Keringat dingin keluar dari jidat pemuda ini, bukan karena sakitnya, melainkan saking kaget melihat kehebatan ilmu pedang lawannya ini. Sementara itu, saking gembiranya melihat hasil serangan tadi, Beng Kui menyerang makin hebat, dibantu oleh empat orang kawannya. Malah sekarang Ho-hai Sam-ong juga sudah siap untuk mengeroyok pula. Sayangnya senjata mereka adalah senjata-senjata panjang dan berat, sehingga untuk pengeroyokan begitu banyak orang kurang praktis dan mereka hanya melihat-lihat untuk mencari lowongan baik.

Sepasang pedang Beng Kui menyambar-nyambar, berkilauan dan amat ganasnya. Sedangkan Beng San masih terus terdesak sambil mulai menaruh perhatian untuk memecahkan gerakan penyerangan kakak kandungnya yang menghendaki kematiannya ini.

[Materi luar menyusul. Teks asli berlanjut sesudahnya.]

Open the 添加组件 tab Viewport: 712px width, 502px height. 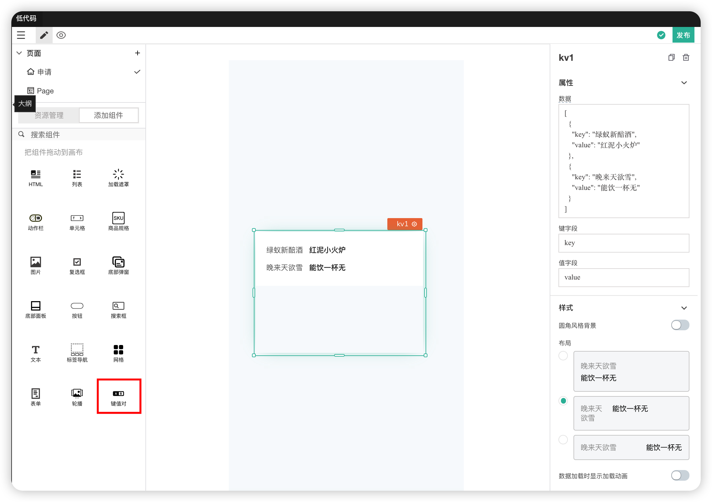108,115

“Awas Beng San! Pedang pendek dari kiri berbalik ke kanan, pedang panjang menyerang ke atas. Kemudian yang pendek mengancam lambung kanan, yang panjang berbalik ke bawah membabat kaki!”

Suara ini mengagetkan Beng Kui, tapi menggirangkan hati Beng San. Itulah suara Li Cu yang masih terbelenggu di kursi, akan tetapi gadis ini yang tentu saja mengenal baik pergerakan ilmu pedang yang dimainkan Beng Kui, sekarang memberi petunjuk kepada Beng San!

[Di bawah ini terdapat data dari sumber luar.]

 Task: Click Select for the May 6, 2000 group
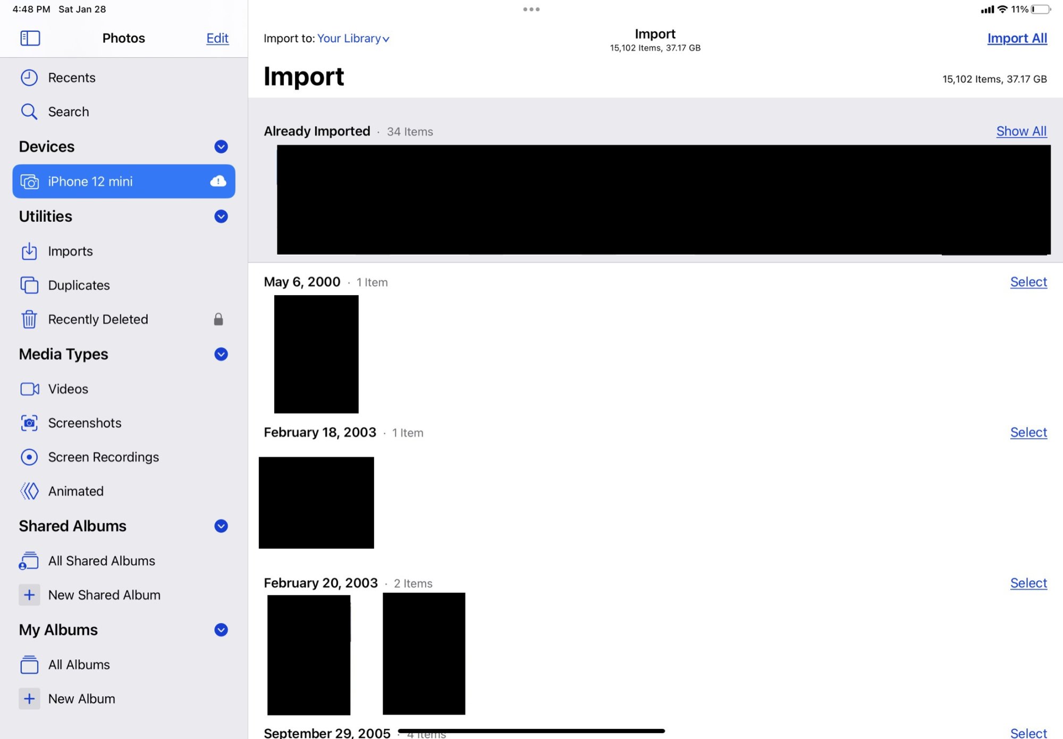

Tadinya Li Cu memang tidak pedulikan Beng San karena pengaruh ucapan Beng Kui yang menjelek-jelekkan Beng San sebagai pengrusak wanita. Akan tetapi melihat kagagahan Beng San yang dikeroyok terus-menerus oleh sekian banyaknya musuh tangguh, kemudian melihat Beng San terluka oleh pedang Beng Kui tanpa bersambat, timbul perasaan kasihan dalam dada Li Cu. Betapapun juga, sudah pasti bahwa Beng San datang untuk menolongnya. Sedangkan berita tentang “kebusukan” Beng San masih belum terbukti. Mana bisa ia membiarkan Beng San tewas? Lagipula, kalau Beng San tewas, nasibnya sendiri sudah pasti akan celaka di tangan kakak seperguruan atau bekas tunangannya itu. Kalau Beng San dapat menolongnya keluar dari situ, kiranya belum tentu ia celaka di tangan Beng San.

“Li Cu, tutup mulutmu!”

Beng Kui membentak marah dan tentu saja ia segera merubah gerakan penyerangannya yang sudah “didahului” oleh teriakan Li Cu tadi. Kembali Beng San bingung menghadapi perkembangan jurus-jurus penyerangan baru ini sementara dia sedang sibuk menghadapi pengeroyokan empat orang yang lain.

“Yang pendek hanya pura-pura mengancam kepala, yang bergerak yang panjang. Awas ujung siku kiri yang hendak dibabat pedang panjang. Kemudian pendek dan panjang akan menyerang dari atas bawah bergantian, itupun jebakan saja, yang harus dijaga babatan pedang pendek ke leher dibarengi babatan pedang panjang ke pinggang!”